Instructions to follow:
From the entries that follow, reproduce exactly and only the lines from the line with "Instruction: Open the" to the line with "The image size is (720, 515).", endpoints included.

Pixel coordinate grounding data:
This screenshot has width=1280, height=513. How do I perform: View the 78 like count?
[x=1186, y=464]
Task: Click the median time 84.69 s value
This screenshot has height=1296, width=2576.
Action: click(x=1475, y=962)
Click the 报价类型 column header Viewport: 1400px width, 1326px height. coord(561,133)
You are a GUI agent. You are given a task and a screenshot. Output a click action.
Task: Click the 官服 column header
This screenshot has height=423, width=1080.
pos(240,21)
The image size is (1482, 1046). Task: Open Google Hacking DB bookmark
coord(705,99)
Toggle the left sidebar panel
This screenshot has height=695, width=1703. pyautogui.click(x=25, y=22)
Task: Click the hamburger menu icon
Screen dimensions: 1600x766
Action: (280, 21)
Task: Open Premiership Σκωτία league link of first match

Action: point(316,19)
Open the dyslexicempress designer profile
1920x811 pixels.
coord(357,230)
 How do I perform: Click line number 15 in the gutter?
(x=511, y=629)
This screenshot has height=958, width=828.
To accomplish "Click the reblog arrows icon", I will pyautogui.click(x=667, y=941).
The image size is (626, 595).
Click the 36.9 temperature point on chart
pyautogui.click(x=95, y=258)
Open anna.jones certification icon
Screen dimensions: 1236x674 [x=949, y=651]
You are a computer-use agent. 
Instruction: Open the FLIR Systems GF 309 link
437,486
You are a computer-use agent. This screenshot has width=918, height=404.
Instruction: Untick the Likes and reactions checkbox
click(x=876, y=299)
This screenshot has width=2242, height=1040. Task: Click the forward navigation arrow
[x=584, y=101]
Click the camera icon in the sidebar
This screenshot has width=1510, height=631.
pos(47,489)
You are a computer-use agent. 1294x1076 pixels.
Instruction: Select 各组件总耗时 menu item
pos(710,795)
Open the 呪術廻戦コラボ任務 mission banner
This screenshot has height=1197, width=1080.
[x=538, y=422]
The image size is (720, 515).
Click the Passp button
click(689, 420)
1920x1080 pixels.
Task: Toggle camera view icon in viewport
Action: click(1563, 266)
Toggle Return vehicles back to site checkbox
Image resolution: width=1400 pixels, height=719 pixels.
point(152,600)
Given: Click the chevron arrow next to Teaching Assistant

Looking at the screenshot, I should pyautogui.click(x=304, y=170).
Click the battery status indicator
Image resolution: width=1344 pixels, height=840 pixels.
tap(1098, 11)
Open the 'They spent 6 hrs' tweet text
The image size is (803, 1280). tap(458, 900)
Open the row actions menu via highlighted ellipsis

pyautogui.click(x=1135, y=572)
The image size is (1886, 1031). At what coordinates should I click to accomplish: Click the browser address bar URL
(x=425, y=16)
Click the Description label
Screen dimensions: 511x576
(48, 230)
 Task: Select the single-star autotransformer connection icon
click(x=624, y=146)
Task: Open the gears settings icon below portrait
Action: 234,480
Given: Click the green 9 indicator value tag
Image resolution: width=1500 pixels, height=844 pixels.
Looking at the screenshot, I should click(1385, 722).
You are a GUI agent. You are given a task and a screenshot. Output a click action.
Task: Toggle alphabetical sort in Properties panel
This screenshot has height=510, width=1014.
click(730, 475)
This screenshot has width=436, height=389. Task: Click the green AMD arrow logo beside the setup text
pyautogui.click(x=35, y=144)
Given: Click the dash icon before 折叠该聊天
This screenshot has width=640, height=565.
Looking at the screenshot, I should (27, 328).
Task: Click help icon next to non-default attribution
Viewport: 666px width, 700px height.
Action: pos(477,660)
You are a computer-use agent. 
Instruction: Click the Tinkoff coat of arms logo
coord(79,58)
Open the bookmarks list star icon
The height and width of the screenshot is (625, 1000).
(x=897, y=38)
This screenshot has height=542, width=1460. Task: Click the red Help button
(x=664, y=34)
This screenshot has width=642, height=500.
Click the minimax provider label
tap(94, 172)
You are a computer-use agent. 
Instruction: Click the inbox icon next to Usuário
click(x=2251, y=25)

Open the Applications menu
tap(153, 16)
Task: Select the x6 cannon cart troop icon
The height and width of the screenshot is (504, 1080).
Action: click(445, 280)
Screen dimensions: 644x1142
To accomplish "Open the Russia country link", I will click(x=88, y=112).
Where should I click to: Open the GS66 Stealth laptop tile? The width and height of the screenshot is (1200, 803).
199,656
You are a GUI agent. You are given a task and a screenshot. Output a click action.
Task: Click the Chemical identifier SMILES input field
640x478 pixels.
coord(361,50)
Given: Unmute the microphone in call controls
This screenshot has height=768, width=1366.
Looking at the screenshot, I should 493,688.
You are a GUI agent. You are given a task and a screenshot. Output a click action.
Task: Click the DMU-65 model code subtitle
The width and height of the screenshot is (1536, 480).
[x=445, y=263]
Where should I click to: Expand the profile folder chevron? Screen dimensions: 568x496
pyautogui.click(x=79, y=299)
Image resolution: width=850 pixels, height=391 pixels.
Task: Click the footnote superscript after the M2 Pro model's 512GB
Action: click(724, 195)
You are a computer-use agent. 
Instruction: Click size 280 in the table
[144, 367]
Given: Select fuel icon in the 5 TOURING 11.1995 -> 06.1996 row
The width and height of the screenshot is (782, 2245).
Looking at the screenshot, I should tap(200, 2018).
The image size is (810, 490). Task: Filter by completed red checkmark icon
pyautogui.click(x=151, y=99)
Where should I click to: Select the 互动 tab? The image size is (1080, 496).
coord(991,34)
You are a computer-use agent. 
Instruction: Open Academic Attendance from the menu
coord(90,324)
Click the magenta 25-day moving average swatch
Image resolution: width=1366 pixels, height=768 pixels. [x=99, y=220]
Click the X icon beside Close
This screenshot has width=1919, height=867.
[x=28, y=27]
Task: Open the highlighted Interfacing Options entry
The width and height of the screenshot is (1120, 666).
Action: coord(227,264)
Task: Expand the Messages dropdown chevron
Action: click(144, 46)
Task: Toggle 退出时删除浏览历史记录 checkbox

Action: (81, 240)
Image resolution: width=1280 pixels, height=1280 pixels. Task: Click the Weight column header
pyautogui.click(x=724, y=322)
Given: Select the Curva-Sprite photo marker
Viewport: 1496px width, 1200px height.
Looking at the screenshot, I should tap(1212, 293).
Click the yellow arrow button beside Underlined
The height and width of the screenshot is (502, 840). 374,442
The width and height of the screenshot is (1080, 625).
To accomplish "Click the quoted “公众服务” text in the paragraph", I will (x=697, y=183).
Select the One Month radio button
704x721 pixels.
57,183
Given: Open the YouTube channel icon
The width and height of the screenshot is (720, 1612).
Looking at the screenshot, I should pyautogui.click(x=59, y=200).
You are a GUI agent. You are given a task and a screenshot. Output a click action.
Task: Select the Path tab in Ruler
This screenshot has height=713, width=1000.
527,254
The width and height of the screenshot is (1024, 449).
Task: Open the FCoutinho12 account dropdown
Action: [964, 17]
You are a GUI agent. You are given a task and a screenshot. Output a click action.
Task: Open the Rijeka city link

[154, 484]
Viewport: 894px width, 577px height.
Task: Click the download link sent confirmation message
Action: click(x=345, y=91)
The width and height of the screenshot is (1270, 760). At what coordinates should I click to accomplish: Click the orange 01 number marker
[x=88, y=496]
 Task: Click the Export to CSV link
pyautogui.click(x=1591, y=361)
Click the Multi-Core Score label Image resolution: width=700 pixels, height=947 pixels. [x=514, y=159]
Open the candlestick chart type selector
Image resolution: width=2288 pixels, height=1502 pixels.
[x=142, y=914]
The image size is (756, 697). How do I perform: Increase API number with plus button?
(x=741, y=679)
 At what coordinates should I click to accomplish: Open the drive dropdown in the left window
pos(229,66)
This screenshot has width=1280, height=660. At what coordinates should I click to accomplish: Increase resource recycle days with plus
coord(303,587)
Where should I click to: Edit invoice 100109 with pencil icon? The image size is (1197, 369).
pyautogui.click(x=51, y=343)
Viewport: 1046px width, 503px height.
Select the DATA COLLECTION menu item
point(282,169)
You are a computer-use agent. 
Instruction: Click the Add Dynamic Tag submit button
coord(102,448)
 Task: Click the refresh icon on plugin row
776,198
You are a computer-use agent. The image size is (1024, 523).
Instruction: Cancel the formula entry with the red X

Output of the exercise:
Instruction: Open the FLIR Systems GF 309 link
437,486
You are a computer-use agent. This screenshot has width=918, height=404.
Instruction: Untick the Likes and reactions checkbox
click(x=876, y=299)
This screenshot has width=2242, height=1040. Task: Click the forward navigation arrow
[x=584, y=101]
Click the camera icon in the sidebar
This screenshot has width=1510, height=631.
pos(47,489)
You are a computer-use agent. 1294x1076 pixels.
Instruction: Select 各组件总耗时 menu item
pos(710,795)
Open the 呪術廻戦コラボ任務 mission banner
This screenshot has height=1197, width=1080.
[x=538, y=422]
The image size is (720, 515).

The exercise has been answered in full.